Fast forward ten years later, and I pick up Me Talk Pretty One Day as a palette cleanser to reading a biography of avant-garde cellist Charlotte Moorman, leftist theory about the Green New Deal, and Chimimanda Ngozi Adichie’s Americanah. I needed to remember the value of laughter, of lightness—we will not survive the revolution without creating our own joy, damnit! And as I curled up to a familiar voice, one that filled the mouths of mentors, peers, and crushes, I felt some comfort, sure. But as I read on, a mild irritation began to set in.

It began around the story entitled The Learning Curve. The story revolves around his first teaching job, for a college level writing class for which he has no qualifications. We watch as Sedaris prepares for his tenure with a suit and a briefcase and not much else as the class crashes and burns. We are meant to laugh at his imbecility, and be slightly wowed by his tolerance for embarrassment and his un-deserved belief in himself. We are meant to admire the scam, just a little.

I set that book aside and pick up my copy of Americanah, settling in on a scene about Ifemelu, a Nigerian-American woman at university, losing money and desperate to find a job.

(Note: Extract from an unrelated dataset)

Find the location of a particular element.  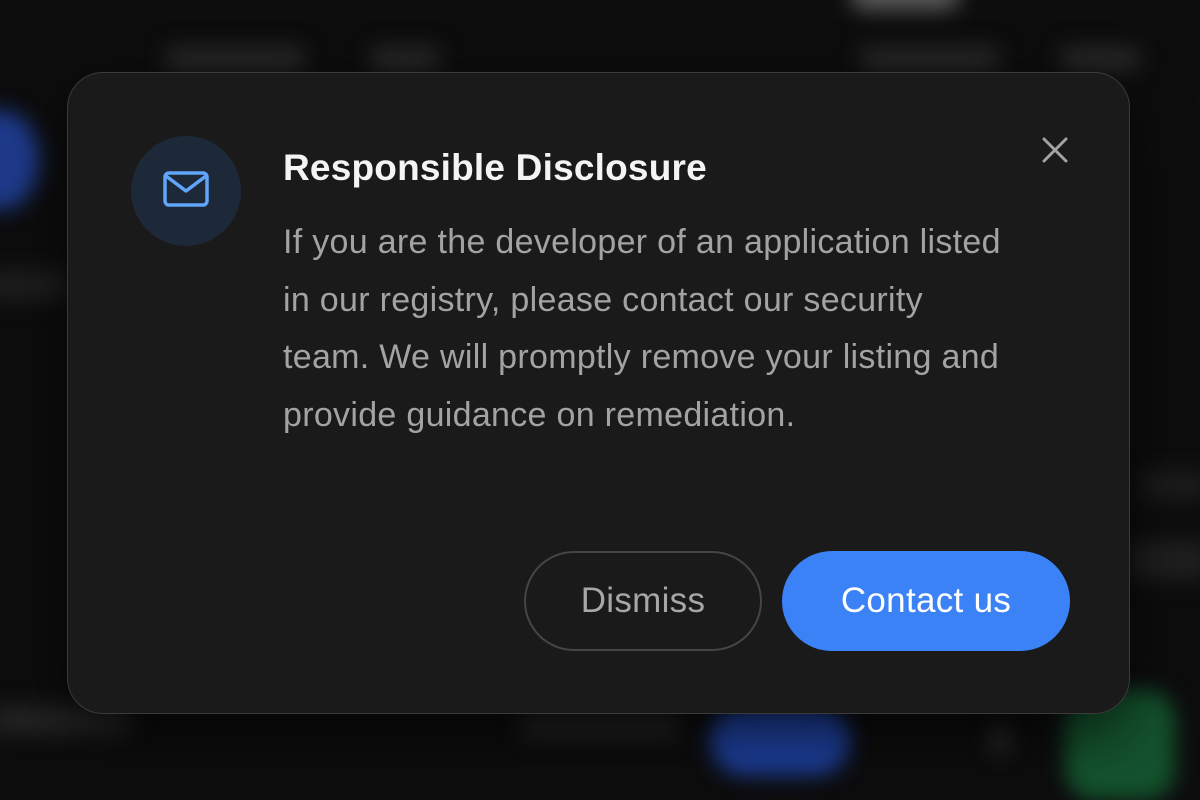

contact-us-button: Contact us is located at coordinates (926, 601).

After getting turned down upwards of a dozen times, she finally takes a train to help a man ‘relax’ for a hundred dollars (no shame to sex workers, but in this woman’s case, this was an act of desperation which she regretted and felt trapped by). 

Maybe it’s that these books aren’t meant to be read in tandem. Their goals are so distinct, it’s unfair to draw this comparison. Yet here they are, both on my bedside table. I’m loving reading Americanah, and I’m having my moments of joy with Sedaris. But as I reach the last thirty pages, where I witness a forty-year-old white man fester in his own shortcomings and small-minded hatred of others, I want to throw the book out the window. *deep breath* 

I recognize that this has little to do with Sedaris. His job is to make me laugh, to make me less scared of the cranky little child in me who just does not want to be pleasant. This reaction is fully about me and what I will no longer tolerate: I do not wish to bond over hatred, inadequacy, or jadedness. I will bond over injustice, I will bond over growth, I will bond over vulnerability, but I’m no longer interested in feeding my demons any further. It’s taken me over a decade to name my demons, to recognize them as something separate from myself, but they are no longer reigning unchecked.

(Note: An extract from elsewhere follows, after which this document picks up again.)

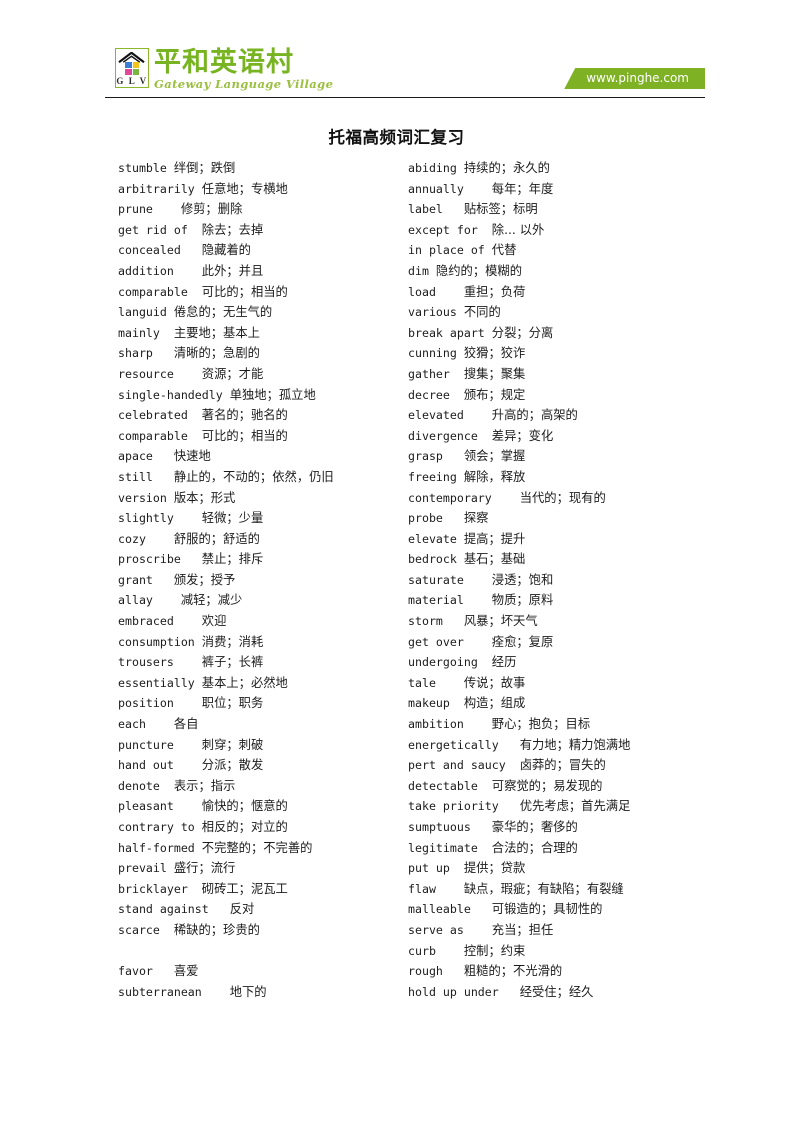  I want to click on vocabulary-term: essentially, so click(160, 682).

I can recognize that what David Sedaris writes is separate from the man, even in memoir. But I see what his logic teaches: your jadedness will protect you. If you make fun of your pain, people will laugh, they will pay you and the pain will go away. All I can hear after that is Hannah Gadsby’s Nanette ringing in my ear:

“I put myself down in order to speak, in order to seek permission to speak, and I simply will not do that anymore, not to myself or anybody who identifies with me. If that means my comedy career is over, then so be it.” 

I feel like thanking Sedaris right now, and Adichie, and Gadsby too. Maybe the lesson from all this is I need to learn the conditions I need to properly consume Sedaris. Limit to two stories for a year or two. I came to all these things to widen my perspective, and it continues to widen. And if I can keep my sometimes-bitter heart open, its irritation, its knee jerk reactions, all its pain can be my teacher.